Voters in Multnomah County approved Measure 26-214, which will establish a Preschool for All Program. Under the measure, the county will impose a tax of 1.5% on annual income over $125,000 for individuals and over $200,000 for joint filers, increasing to 2.3% beginning in 2026. There will be an additional tax of 1.5% on income above $250,000 for individuals and $400,000 for joint filers.
The tax becomes effective Jan. 1.
As of late Tuesday, the measure passed 64% to 36% with 80% of the votes reported.
The revenue from the tax will be used to establish a universal preschool program that offers options ranging from half-day to year-round schedules, according to the Multnomah County voter guide.
The path to the ballot for Measure 26-214 was complicated slightly. Before the Multnomah County Board of Commissioners approved the question for the ballot, a citizen coalition called Universal Preschool Now had already placed a different initiative on the ballot, also imposing a tax on high earners to fund preschool education. That initiative would have imposed a 3.9% tax on taxable income amounts above $165,000 for single filers and $190,000 for joint filers.
Universal Preschool Now and the board said in August that the two groups had agreed to present the Preschool for All proposal as a single unified measure to voters in November. In September, the board voted 3-2 to adopt the initiative by Universal Preschool Now through an ordinance, thereby removing the initiative from the ballot, and then immediately repealed it, with the support of the group.
The county officials who voted against adoption and repeal, Commissioner Sharon Meieran and Chair Deborah Kafoury, both expressed concern that the action undermined the will of the citizens who had signed the petition for Universal Preschool Now.

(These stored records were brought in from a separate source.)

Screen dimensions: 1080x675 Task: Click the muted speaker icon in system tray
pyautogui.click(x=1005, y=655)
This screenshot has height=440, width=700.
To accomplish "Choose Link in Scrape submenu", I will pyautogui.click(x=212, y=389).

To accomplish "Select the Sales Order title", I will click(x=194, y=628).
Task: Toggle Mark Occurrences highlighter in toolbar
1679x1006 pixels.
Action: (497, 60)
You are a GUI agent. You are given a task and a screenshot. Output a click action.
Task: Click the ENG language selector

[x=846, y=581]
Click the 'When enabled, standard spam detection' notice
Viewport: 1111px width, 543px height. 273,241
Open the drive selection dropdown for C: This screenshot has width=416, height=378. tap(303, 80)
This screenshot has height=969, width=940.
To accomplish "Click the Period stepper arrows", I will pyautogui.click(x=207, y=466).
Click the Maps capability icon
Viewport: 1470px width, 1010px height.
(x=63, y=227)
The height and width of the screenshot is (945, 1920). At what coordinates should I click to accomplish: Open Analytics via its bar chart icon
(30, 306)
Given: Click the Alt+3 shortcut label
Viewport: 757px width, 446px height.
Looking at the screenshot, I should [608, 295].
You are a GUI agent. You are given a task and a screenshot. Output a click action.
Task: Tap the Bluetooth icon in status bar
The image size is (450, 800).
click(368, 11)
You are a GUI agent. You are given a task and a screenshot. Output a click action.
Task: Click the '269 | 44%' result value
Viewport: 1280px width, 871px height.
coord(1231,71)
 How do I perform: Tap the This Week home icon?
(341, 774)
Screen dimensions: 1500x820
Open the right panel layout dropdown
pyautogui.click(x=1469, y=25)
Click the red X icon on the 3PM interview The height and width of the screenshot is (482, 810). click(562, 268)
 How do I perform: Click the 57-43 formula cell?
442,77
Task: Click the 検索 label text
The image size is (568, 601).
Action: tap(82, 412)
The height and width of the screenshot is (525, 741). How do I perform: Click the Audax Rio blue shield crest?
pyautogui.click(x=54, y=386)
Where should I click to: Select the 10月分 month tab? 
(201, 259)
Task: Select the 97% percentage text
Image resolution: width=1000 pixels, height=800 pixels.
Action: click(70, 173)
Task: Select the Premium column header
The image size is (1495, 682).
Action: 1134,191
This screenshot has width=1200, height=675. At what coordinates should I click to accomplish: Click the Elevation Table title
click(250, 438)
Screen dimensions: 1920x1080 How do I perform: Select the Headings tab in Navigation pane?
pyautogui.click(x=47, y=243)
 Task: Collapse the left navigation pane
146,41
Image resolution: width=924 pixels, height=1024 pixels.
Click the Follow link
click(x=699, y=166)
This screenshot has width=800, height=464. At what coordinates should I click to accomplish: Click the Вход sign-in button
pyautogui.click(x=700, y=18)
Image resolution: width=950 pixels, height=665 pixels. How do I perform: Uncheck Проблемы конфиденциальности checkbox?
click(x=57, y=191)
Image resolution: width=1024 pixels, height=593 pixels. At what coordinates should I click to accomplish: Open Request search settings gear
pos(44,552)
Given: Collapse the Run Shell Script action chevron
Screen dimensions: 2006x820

The proposal was not the first income tax initiative that Multnomah County approved this year. In Oregon's May primary, voters in the Portland metro area approved a 1% marginal tax on individuals and businesses to fund homeless services and housing. The metro area comprises Multnomah, Clackamas and Washington counties.
The metro area proposal, Measure 26-210, was approved by 58% of voters. It will impose a 1% tax on individual annual income over $125,000 or joint income over $200,000, and a 1% tax on profits for businesses with annual gross receipts exceeding $5 million, to fund housing and homeless services. The tax is estimated to raise $250 million a year. It will go into effect in 2021, and additional voter approval is required to continue the tax after Dec. 31, 2030.